# Anatomy of a DPF regen



## bostonboy (Apr 8, 2015)

I was thinking of getting that unit what do you think of it? pros & cons please thanks This is what I have been looking at the cts 2

Edge Insight cts 2 84130 Ford GMC Chevy Dodge Authorized Distributor | eBay


----------



## Aussie (Sep 16, 2012)

Why doesn't the Chevy come with a "drive me hard" light like the Holden CTD does? When it comes on you just drive keeping the engine over 2,000rpm until the light goes out, job done. By the way, mine has only come on once in 36K.


----------



## obermd (Mar 3, 2012)

Aussie said:


> Why doesn't the Chevy come with a "drive me hard" light like the Holden CTD does?
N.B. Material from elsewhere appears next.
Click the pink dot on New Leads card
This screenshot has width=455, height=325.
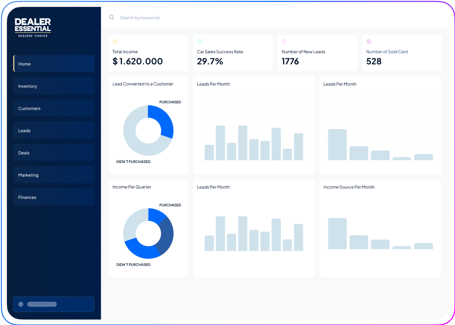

When it comes on you just drive keeping the engine over 2,000rpm until the light goes out, job done. By the way, mine has only come on once in 36K.


Because some idiot would interpret "drive me hard" as instructions to ignore traffic and traffic laws, get into an accident, and then file a lawsuit against GM.


----------



## diesel (Jun 8, 2013)

bostonboy said:


> I was thinking of getting that unit what do you think of it? pros & cons please thanks This is what I have been looking at the cts 2
> 
> Edge Insight cts 2 84130 Ford GMC Chevy Dodge Authorized Distributor | eBay


I got the older one it's just called the Edge Insight CTS which is about $100 cheaper than the one you posted. It works well and I am glad I bought it. Can't really think of any cons.


----------



## diesel (Jun 8, 2013)

Aussie said:


> Why doesn't the Chevy come with a "drive me hard" light like the Holden CTD does? When it comes on you just drive keeping the engine over 2,000rpm until the light goes out, job done. By the way, mine has only come on once in 36K.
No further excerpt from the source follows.